Assignment = Each line from the one that holds "This screenshot has height=616, width=868." to the end of the entries is to be given again exactly. Do not include pictures.

Stored data entries
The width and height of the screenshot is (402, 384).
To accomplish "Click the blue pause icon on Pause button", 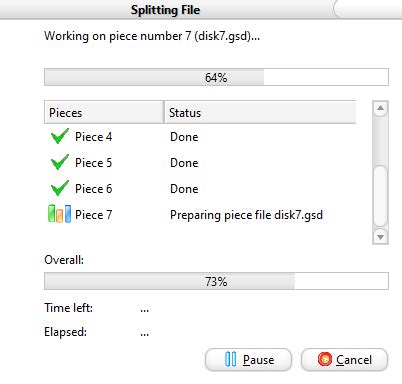I will click(x=231, y=359).
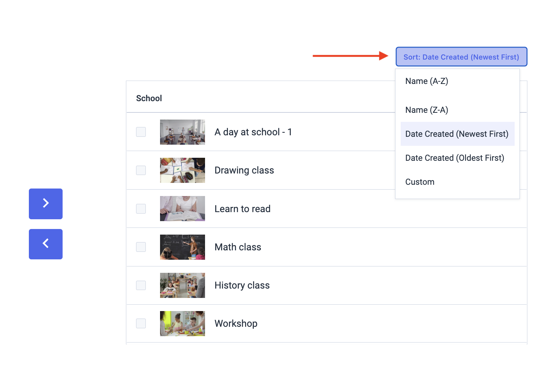Select 'Name (Z-A)' from the sort menu
539x392 pixels.
pyautogui.click(x=427, y=110)
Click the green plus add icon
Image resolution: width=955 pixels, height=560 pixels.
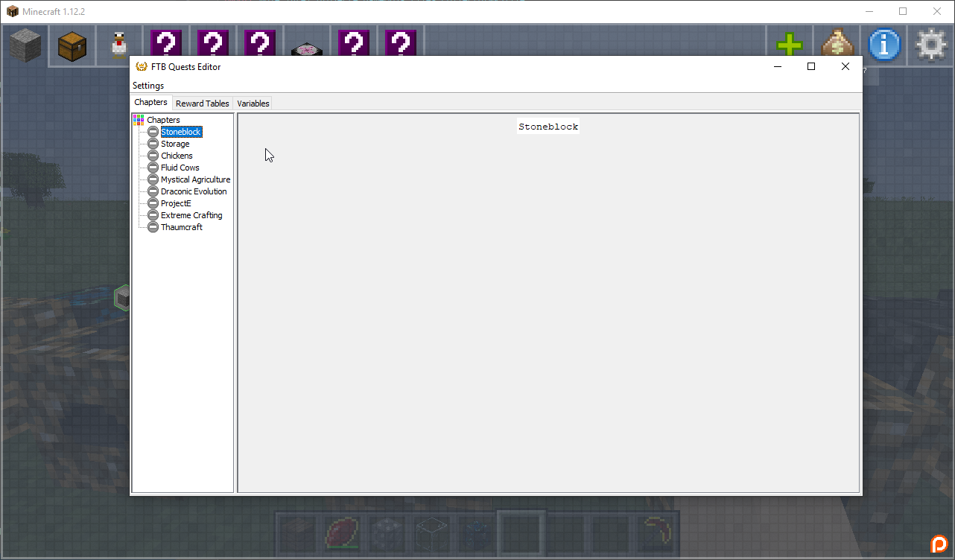pyautogui.click(x=789, y=45)
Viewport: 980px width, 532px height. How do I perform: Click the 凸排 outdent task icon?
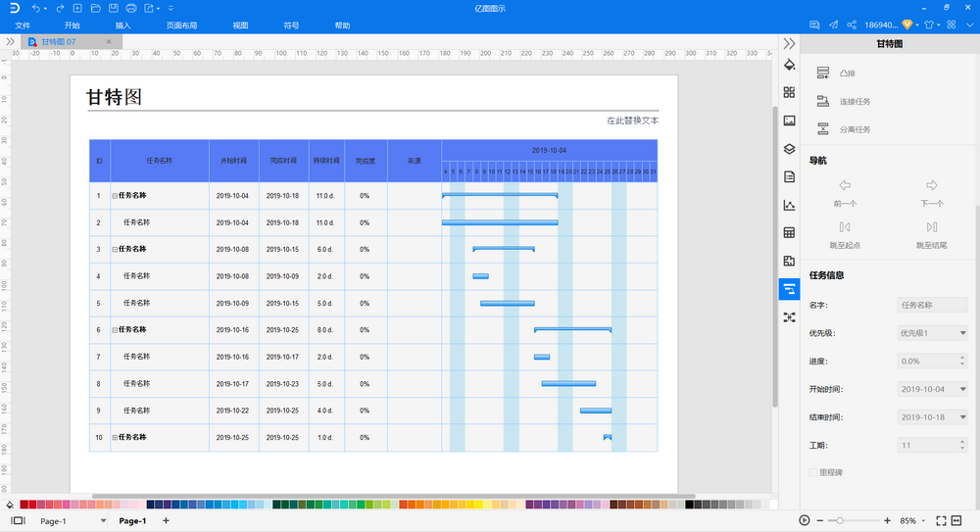pyautogui.click(x=823, y=73)
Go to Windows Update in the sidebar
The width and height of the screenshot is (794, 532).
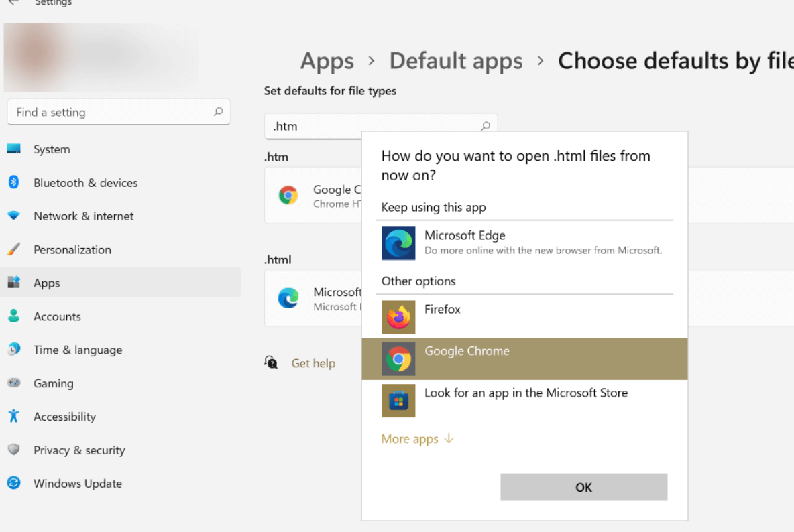[77, 484]
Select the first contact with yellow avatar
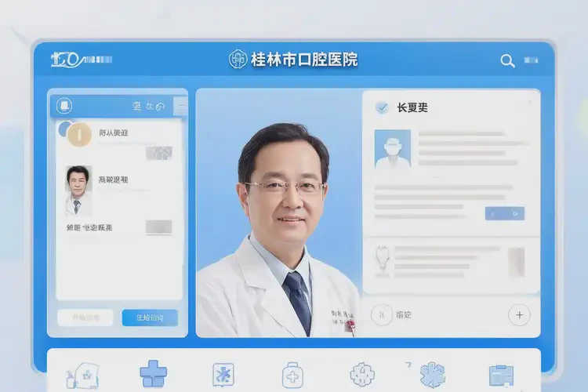This screenshot has height=392, width=588. [x=78, y=134]
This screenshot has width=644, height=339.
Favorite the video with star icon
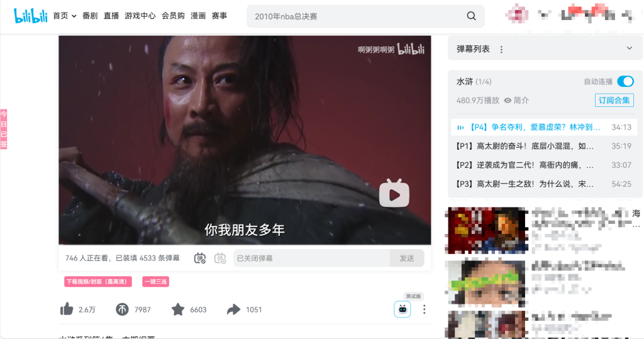[178, 309]
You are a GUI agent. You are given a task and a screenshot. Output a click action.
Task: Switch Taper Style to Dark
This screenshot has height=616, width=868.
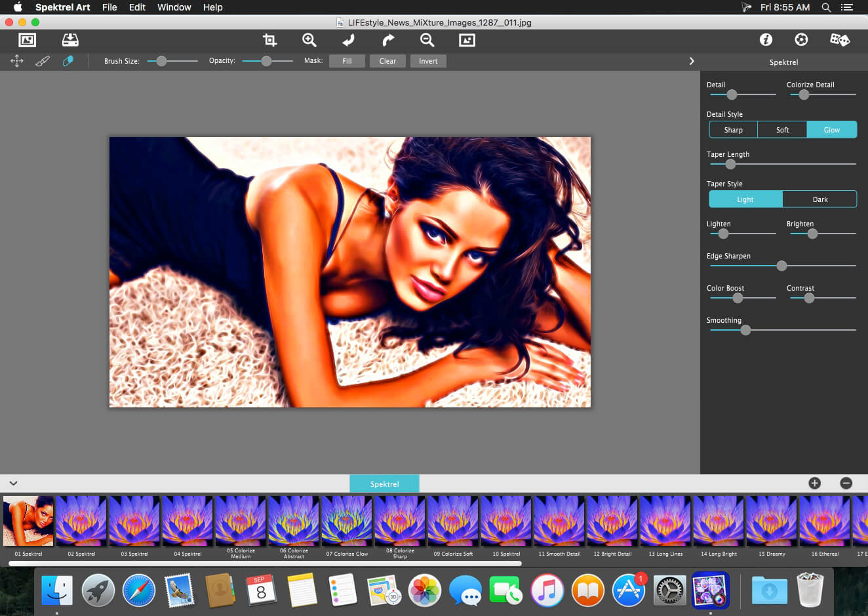[819, 199]
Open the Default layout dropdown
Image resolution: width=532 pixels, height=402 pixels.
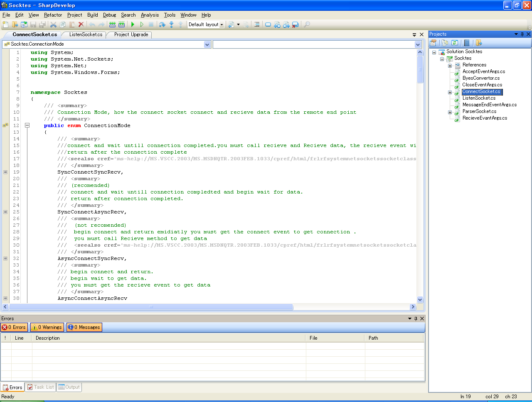point(206,25)
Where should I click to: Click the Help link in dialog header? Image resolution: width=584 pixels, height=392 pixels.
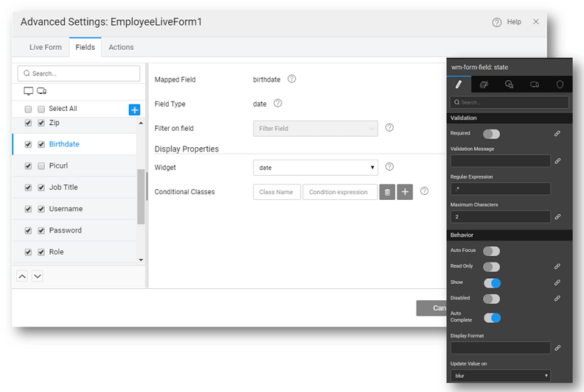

Answer area =
This screenshot has height=616, width=868.
[819, 199]
Open the Default layout dropdown
Image resolution: width=532 pixels, height=402 pixels.
point(206,25)
Where should I click to: Click the Help link in dialog header? Image resolution: width=584 pixels, height=392 pixels.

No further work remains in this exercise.